This is a Ryan Harkins Super Comment Of The Day, combining a series of his reflections on this prayer for racial hate. Here it is, inspired by “Ethics Observations On “Prayers Of A Weary Black Woman’” and a comment by Glenn Logan:

I wonder, if we had a poll, which of the following people would find more appealing? “Dear God, please help me to hate White people…” or: “Lord, make me an instrument of your peace. Where there is hatred, help me sow love. Where there is injury, pardon. Where there is doubt, faith. Where there is despair, hope. Where there is darkness, light. Where there is sadness, joy. O divine Master, grant that I may not so much seek to be consoled as to console, to be understood as to understand, to be loved as to love. For it is in giving that we receive, it is in pardoning that we are pardoned, and it is in dying that we are born to eternal life.” [Side note: though this prayers if often associated with St. Francis of Assisi, it is entirely absent from his writings. Its use can only be traced back to just before World War I.]

After spending a little more time reflecting on this incredible diatribe, I decided to take a step back and ask what it is about me that would lead to this. Now, I’m not necessarily claiming any direct personal responsibility for this terrible prayer, but my reflections do stem from Matthew 25:31-46. Have I seen you hungry, or thirsty, or a stranger, or naked, or sick, or in prison, and I did not minister to you?

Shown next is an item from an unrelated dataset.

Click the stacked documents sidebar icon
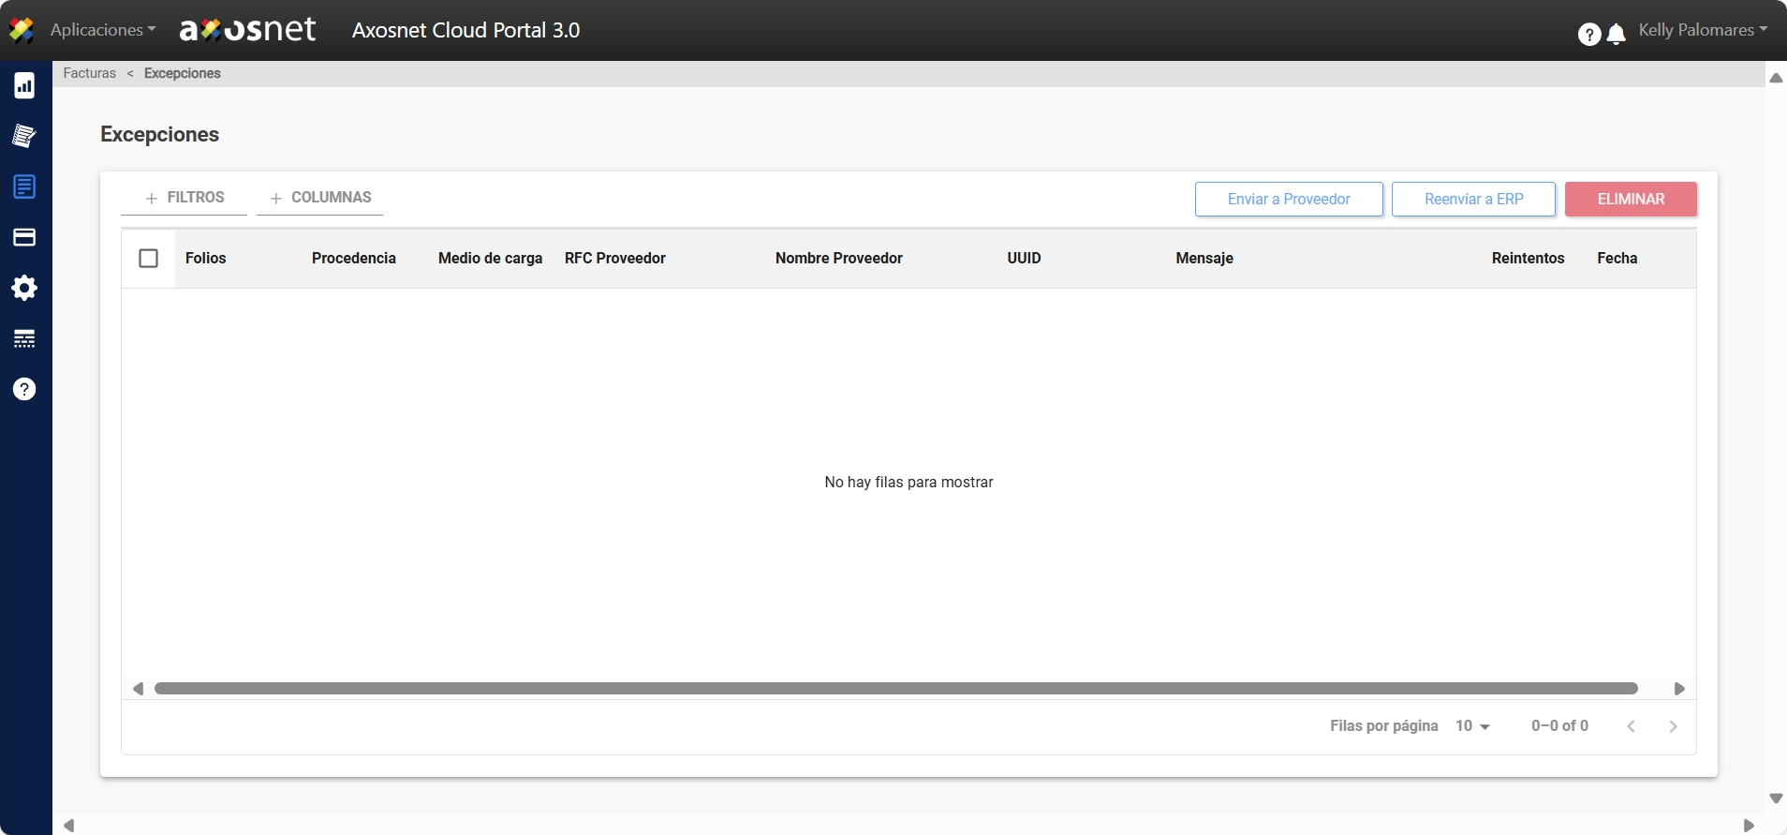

Have I been indifferent to your struggles, since they are not mine? Have I been dismissive of your burdens, and perhaps even cast blame upon you? Did I sneer at your poverty, your drug addiction, your broken relationships, and say they were the just desserts of your poor choices? Have I stood at a distance and shrugged, because someone else would help, or if no one else did, the government would lavish plenitude upon you? Did I think that you were greedy for free money, and not feel the sting to your pride? Did I never feel the self-doubt and the hurt? Did I never extend a hand in genuine friendship, giving in to my own fears, rejecting you for your skin color before you could reject me for mine? If I showed you a smile, was it forced and hollow, because I cared more about not being called a racist than in offering you genuine happiness? Did I always demand you come to me asking, and never came without being asked? Was I the one who demanded you get a job before I’d respect you? Was I the one who belittled you for taking the opportunities offered you, without ever taking a moment to see if you were actually qualified? Did I ever stop to listen to you, to really listen to you, instead of lecturing at you?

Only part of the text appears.